What to do:
Copy the lines exactly as they appear, starting with the first line of the records and ending with the line that contains "The height and width of the screenshot is (567, 864).".
━━ Input material
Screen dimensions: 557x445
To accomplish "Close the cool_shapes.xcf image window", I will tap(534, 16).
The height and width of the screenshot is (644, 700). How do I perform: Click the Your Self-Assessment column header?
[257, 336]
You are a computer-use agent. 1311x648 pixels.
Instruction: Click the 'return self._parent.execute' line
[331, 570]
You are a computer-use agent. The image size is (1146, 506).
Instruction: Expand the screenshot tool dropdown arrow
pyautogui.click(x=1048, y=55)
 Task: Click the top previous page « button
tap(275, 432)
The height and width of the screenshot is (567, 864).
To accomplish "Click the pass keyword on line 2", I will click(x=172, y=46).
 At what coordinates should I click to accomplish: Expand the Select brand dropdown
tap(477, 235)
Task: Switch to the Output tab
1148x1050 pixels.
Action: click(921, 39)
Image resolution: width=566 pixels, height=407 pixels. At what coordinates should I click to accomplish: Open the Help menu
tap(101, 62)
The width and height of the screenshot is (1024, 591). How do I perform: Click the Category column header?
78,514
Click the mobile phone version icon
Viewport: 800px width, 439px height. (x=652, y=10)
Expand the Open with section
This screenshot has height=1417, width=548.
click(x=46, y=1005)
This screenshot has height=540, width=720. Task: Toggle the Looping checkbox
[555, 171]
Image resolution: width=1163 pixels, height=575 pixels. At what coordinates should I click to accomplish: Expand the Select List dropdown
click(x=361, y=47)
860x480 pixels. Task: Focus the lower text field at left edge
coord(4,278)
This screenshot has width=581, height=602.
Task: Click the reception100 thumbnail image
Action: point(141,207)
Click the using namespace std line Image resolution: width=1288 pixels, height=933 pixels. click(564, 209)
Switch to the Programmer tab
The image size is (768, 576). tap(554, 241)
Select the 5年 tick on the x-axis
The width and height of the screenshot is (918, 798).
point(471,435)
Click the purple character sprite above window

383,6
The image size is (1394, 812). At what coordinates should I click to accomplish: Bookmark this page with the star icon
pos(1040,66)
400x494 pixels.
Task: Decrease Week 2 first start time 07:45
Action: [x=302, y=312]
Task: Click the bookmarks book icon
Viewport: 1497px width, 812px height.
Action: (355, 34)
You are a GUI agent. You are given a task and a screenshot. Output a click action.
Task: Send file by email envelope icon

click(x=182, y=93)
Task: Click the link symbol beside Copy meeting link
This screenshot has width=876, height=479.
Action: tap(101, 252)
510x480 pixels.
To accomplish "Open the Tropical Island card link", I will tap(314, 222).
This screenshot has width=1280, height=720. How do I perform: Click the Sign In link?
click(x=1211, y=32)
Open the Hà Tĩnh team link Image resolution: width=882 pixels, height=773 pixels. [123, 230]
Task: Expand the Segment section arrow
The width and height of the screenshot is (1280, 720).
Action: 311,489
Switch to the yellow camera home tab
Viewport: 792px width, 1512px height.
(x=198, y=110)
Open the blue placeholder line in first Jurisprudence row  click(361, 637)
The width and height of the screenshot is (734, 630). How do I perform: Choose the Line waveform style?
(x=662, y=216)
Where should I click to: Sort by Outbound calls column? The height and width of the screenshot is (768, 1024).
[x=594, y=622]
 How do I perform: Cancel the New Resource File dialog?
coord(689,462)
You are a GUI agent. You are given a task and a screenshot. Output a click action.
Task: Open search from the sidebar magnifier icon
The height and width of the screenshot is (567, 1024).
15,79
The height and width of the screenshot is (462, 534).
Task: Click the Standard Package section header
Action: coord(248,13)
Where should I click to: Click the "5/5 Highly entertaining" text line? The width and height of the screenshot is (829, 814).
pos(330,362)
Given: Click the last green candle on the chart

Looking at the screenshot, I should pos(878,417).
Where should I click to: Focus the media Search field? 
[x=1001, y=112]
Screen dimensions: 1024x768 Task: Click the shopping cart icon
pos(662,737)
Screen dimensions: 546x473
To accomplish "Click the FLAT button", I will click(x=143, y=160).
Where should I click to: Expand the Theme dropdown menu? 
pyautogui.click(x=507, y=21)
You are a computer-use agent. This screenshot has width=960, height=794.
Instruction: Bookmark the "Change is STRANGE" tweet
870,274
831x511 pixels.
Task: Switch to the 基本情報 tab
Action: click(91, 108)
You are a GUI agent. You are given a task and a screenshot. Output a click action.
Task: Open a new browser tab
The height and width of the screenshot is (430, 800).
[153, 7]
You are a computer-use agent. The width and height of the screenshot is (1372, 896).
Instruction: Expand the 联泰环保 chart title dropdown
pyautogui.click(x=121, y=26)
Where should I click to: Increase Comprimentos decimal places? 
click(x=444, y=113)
━━━━
Response to this task:
Screen dimensions: 557x445
To accomplish "Close the cool_shapes.xcf image window", I will tap(534, 16).
The height and width of the screenshot is (644, 700). How do I perform: Click the Your Self-Assessment column header?
[257, 336]
You are a computer-use agent. 1311x648 pixels.
Instruction: Click the 'return self._parent.execute' line
[331, 570]
You are a computer-use agent. The image size is (1146, 506).
Instruction: Expand the screenshot tool dropdown arrow
pyautogui.click(x=1048, y=55)
 Task: Click the top previous page « button
tap(275, 432)
The height and width of the screenshot is (567, 864).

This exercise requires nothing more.